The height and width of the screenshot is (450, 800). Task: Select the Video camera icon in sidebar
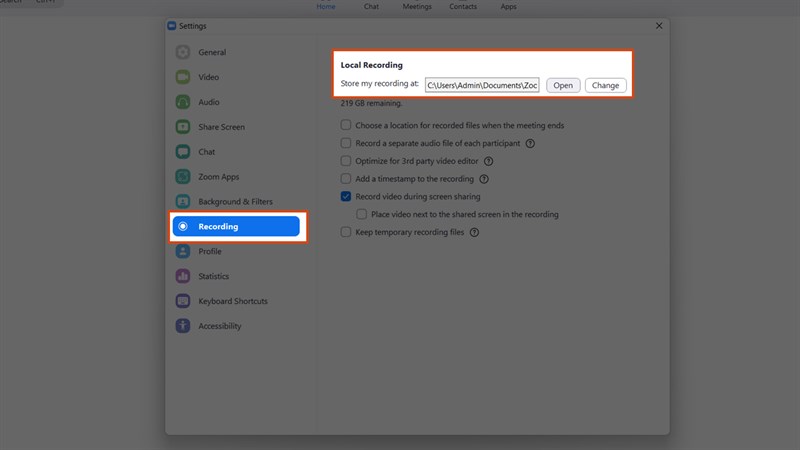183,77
---
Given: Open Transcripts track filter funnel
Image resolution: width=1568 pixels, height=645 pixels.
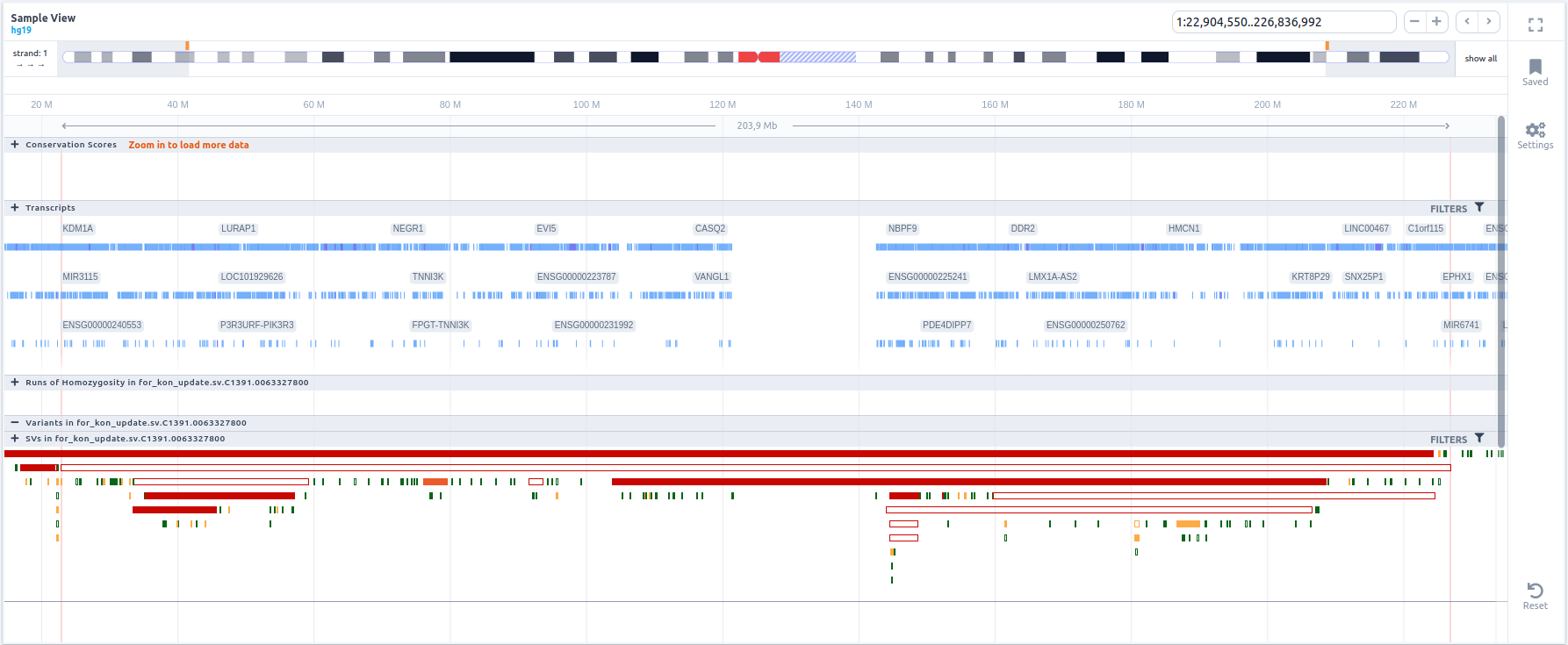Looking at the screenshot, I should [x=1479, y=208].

▶ _EXERCISE DETAILS_: Copy out the items starting at the line that contains "Given: Open Transcripts track filter funnel" and ending after the line that contains "Looking at the", with no changes. Leave the pictures out.

▶ _ANSWER FOR THE TASK_:
Given: Open Transcripts track filter funnel
Image resolution: width=1568 pixels, height=645 pixels.
Looking at the screenshot, I should [x=1479, y=208].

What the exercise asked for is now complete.